**AUFGABEN**
• A. Beantworte diese Fragen zum Text über das Ausschlachten alter PCs:
(i) Seit welchem Monat gibt es laut Text ein Gesetz gegen die Risiken des Elektroschrott-Recyclings?
(ii) In welcher Sprache antwortet der junge Mann?
(iii) Welche zwei Folgeschäden nennt der Text neben kaputten Lungen und Krebs?
• B. Führe den Text über das Ausschlachten alter PCs nach seinem letzten Satz fort.

**TEXTAUSZUG**

Das Ausschlachten alter PCs ist nicht nur einträglich, es ist auch extrem gesundheitsschädlich. Seit Mai versucht Neu Dehli per Gesetz die Risiken des Elektronikschrottrecyclings zu minimieren. Mit mäßigem Erfolg

Von Thomas Berger *

Seine Arbeit ist gefährlich und schadet seiner Gesundheit. Darüber macht sich der junge Mann keine Illusionen. »Ja, natürlich weiß ich das«, sagt er in gebrochenem Englisch. Aber was soll er machen? Mit dem Job ernährt er seine Familie, ihm bleibt keine Wahl. Damit er und seine Kinder heute nicht hungern, nimmt er vieles in Kauf: Die Giftstoffe, mit denen er täglich hantiert, könnten auf längere Sicht seine Lungen kaputt machen oder Krebs auslösen; auch Unfruchtbarkeit oder Hautkrankheiten sind mögliche Folgeschäden. Und das sind nur einige der Risiken für den menschliche Organismus bei ungeschützter Arbeit mit den unterschiedlichen hier verwendeten Substanzen.

**MATERIAL**
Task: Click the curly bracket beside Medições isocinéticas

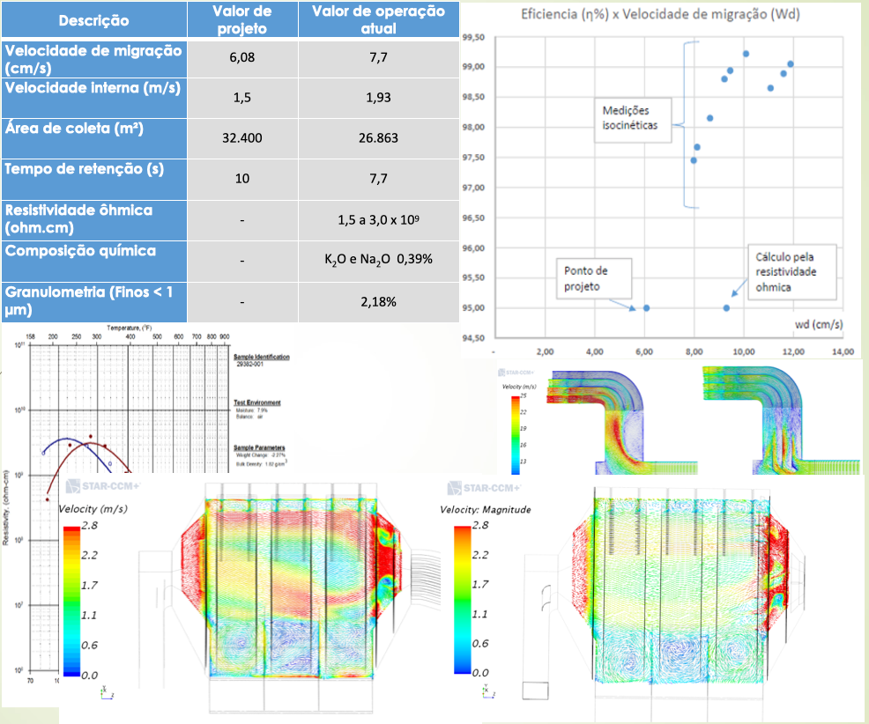Action: point(687,124)
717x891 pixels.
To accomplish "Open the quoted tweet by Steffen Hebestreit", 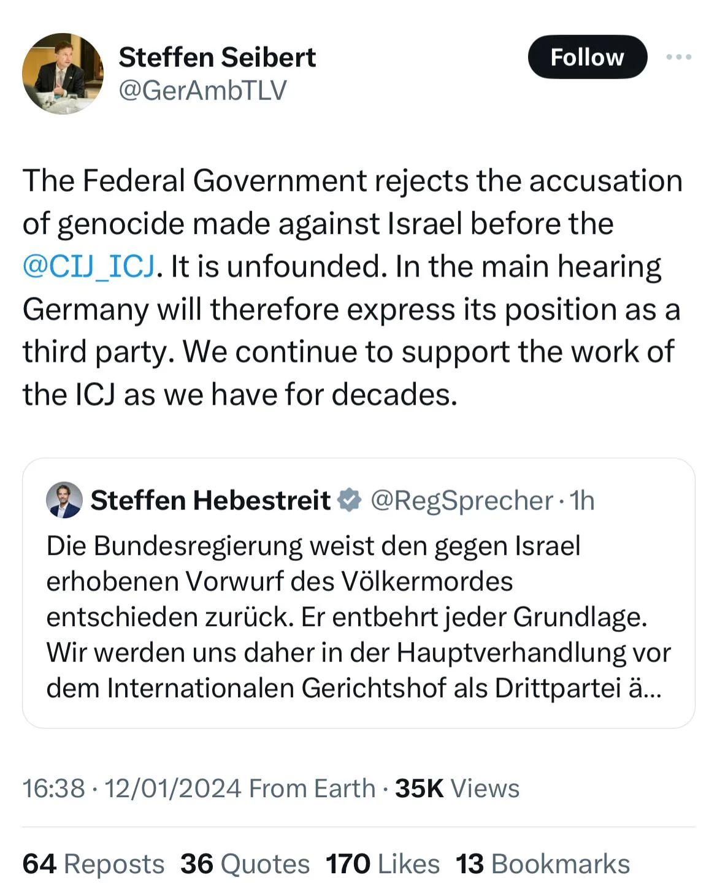I will [x=358, y=593].
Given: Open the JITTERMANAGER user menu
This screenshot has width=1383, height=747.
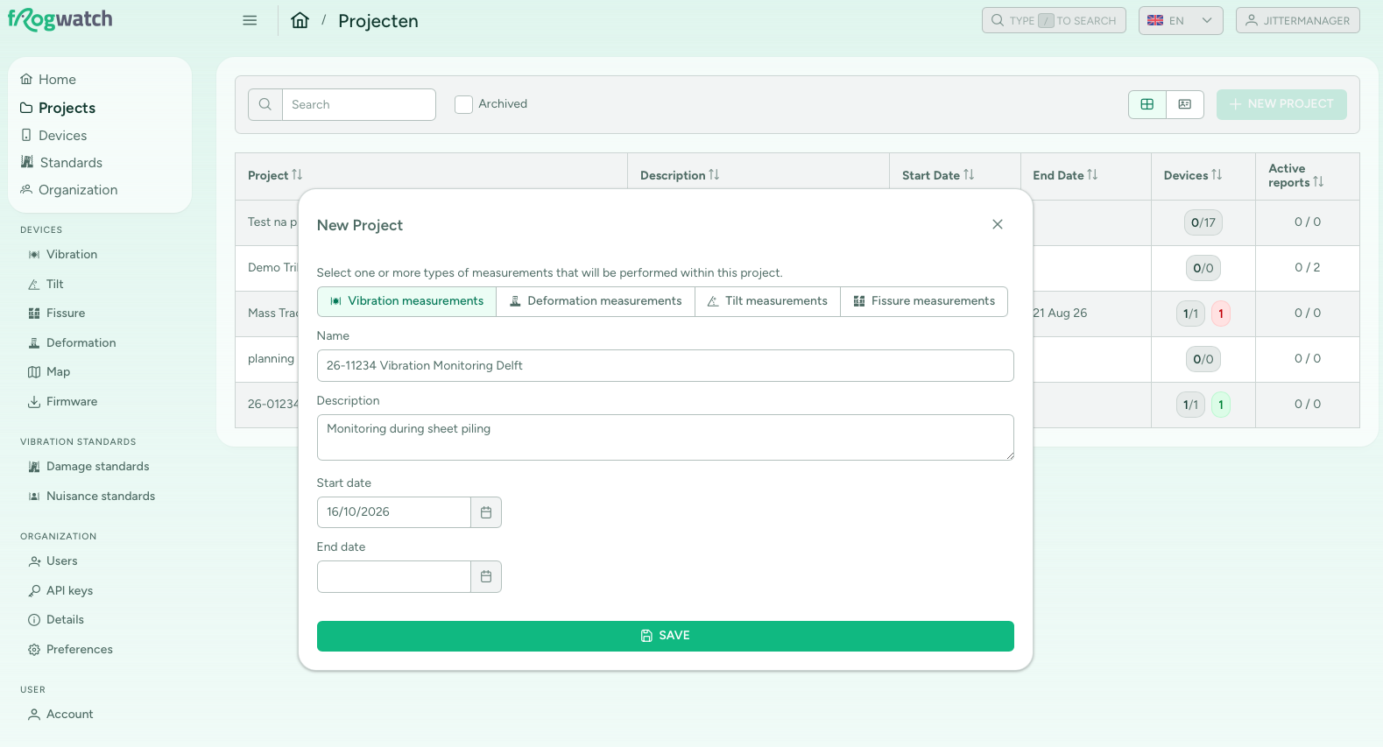Looking at the screenshot, I should tap(1298, 20).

**ANTWORTEN**
• A.
(i) Seit Mai.
(ii) In gebrochenem Englisch.
(iii) Unfruchtbarkeit und Hautkrankheiten.

• B.
Der Mann recycelt: Er zerlegt ausrangierte Bildschirme und schlachtet sie aus. Es sind nicht die flachen neuen Geräte, die im Westen inzwischen fast überall Standard sind. Es sind die herkömmlichen bauchigen Modelle, die in eben dieser Wölbung Blei enthalten. Ein giftiges Schwermetall, dessen gesundheitsschädlichen Auswirkungen bis heute nicht ausreichend erforscht sind. Erbrechen und Kopfschmerzen sind die ersten Symptome bei Menschen, die länger damit in Kontakt sind. Auf Dauer kommt es einer langen Risikoliste zufolge unter anderem zu Beeinträchtigungen des Zentralnervensystems, der Fortpflanzungsfähigkeit, Schädigung des Erbgutes. Auch als krebserregend wird Blei eingestuft.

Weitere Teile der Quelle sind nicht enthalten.